┌─ Texte retenu
Tiens, une mouette à une patte. Elle m’observe, espérant sans doute que je ne lui balance une frite ou un bout de pain. En fait, que je lui balance n’importe quoi. Ces bestioles sont du genre plutôt vorace. Je lui balancerais une clé à molette qu’elle me la boufferait. Elles sont comme ça les mouettes. T’as pas remarqué ?



Une patte donc. Elle se tient en parfait équilibre, ce qui laisse croire qu’elle se l’est fait couper il y a quelque temps. On dirait qu’elle ignore complètement qui lui manque un bout.



J’imagine la scène : en voulant manger un restant de bigmac qui trainait par terre, une voiture lui passe sur la patte et l’arrache d’un coupe sec. La voiture se gare et le conducteur entre dans le Macdo. Pendant ce temps là, la mouette cri de douleur. Ça fait mal ! Aïe ! Aïe ! Aïe que ça fait mal ! Mais son regard est soudainement attiré par quelque chose de collé sur le pneu de la voiture. Tiens ? On dirait une patte de mouette ! Hmmmm c’est bon de la mouette ! Et oubliant sa patte arrache, claudiquant sur une seule patte, la mouette s’en va manger la patte de mouette collée sur le pneu.
└─
┌─ Données recueillies
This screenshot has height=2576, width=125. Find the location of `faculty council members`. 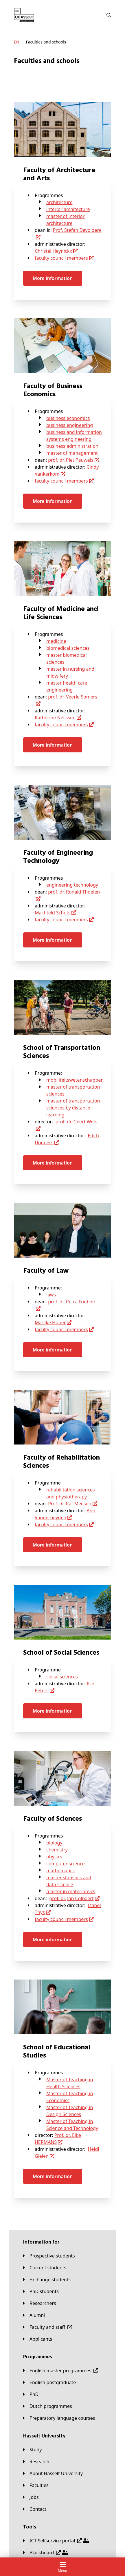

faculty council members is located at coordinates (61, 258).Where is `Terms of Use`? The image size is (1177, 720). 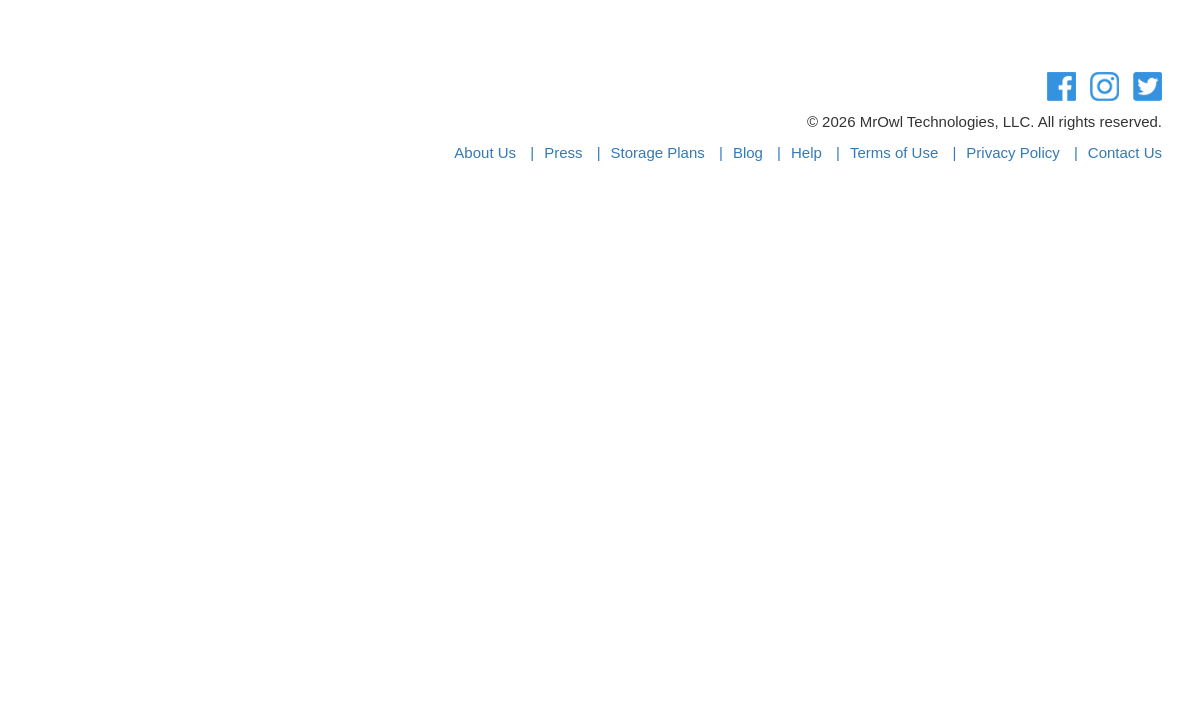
└─
Votre objectif
Dans le texte sur la mouette, remplacez "une frite" par "un biscuit", puis recopiez tout le passage qui va de "Tiens, une mouette" jusqu'à "T’as pas remarqué ?".

Solution proposée
Tiens, une mouette à une patte. Elle m’observe, espérant sans doute que je ne lui balance un biscuit ou un bout de pain. En fait, que je lui balance n’importe quoi. Ces bestioles sont du genre plutôt vorace. Je lui balancerais une clé à molette qu’elle me la boufferait. Elles sont comme ça les mouettes. T’as pas remarqué ?